■ ACTIVITY
The records should be restated exactly from their first line through the line with "Given: Click the previous wagon '<' button" in it.

** Opening RECORDS PROVIDED block **

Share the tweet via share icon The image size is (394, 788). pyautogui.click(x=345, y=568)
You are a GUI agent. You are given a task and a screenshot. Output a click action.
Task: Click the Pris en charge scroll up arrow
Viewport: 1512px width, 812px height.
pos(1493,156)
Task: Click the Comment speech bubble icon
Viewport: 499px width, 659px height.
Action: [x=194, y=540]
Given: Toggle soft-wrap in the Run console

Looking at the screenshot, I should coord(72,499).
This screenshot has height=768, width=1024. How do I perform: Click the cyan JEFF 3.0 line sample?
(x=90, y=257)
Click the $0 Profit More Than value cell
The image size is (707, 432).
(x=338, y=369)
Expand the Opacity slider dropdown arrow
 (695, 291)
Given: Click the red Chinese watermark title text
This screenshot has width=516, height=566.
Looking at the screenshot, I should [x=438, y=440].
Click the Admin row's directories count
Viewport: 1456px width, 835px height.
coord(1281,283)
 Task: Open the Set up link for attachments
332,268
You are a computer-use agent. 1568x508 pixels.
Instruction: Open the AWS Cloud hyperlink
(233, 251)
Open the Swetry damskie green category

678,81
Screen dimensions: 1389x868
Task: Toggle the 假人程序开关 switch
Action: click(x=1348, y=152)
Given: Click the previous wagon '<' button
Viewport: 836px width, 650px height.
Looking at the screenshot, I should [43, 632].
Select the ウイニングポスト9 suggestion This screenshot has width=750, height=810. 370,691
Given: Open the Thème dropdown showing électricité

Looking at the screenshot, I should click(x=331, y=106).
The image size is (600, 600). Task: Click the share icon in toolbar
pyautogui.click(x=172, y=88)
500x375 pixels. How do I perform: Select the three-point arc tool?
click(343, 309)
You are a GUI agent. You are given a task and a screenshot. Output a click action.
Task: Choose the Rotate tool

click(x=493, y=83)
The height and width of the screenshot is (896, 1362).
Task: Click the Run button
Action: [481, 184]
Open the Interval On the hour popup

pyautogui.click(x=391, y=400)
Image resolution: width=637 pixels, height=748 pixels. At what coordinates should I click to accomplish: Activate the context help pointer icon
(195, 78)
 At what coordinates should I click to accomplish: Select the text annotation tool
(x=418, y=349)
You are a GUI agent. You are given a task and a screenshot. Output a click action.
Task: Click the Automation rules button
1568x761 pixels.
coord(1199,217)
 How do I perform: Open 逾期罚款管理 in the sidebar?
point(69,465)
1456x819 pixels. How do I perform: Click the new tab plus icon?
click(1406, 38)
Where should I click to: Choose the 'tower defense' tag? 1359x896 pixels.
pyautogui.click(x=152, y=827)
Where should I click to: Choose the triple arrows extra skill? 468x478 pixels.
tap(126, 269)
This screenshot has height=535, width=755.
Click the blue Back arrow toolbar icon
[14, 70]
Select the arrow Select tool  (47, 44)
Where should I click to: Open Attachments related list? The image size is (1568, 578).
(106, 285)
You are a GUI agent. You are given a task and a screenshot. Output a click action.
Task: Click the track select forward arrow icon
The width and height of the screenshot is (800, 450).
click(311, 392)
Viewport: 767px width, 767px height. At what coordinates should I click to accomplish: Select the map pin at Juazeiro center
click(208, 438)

** Closing RECORDS PROVIDED block **

■ RESPONSE FOR THIS EXERCISE
Share the tweet via share icon The image size is (394, 788). pyautogui.click(x=345, y=568)
You are a GUI agent. You are given a task and a screenshot. Output a click action.
Task: Click the Pris en charge scroll up arrow
Viewport: 1512px width, 812px height.
pos(1493,156)
Task: Click the Comment speech bubble icon
Viewport: 499px width, 659px height.
Action: [x=194, y=540]
Given: Toggle soft-wrap in the Run console

Looking at the screenshot, I should coord(72,499).
This screenshot has height=768, width=1024. How do I perform: Click the cyan JEFF 3.0 line sample?
(x=90, y=257)
Click the $0 Profit More Than value cell
The image size is (707, 432).
(x=338, y=369)
Expand the Opacity slider dropdown arrow
 (695, 291)
Given: Click the red Chinese watermark title text
This screenshot has width=516, height=566.
Looking at the screenshot, I should [x=438, y=440].
Click the Admin row's directories count
Viewport: 1456px width, 835px height.
coord(1281,283)
 Task: Open the Set up link for attachments
332,268
You are a computer-use agent. 1568x508 pixels.
Instruction: Open the AWS Cloud hyperlink
(233, 251)
Open the Swetry damskie green category

678,81
Screen dimensions: 1389x868
Task: Toggle the 假人程序开关 switch
Action: click(x=1348, y=152)
Given: Click the previous wagon '<' button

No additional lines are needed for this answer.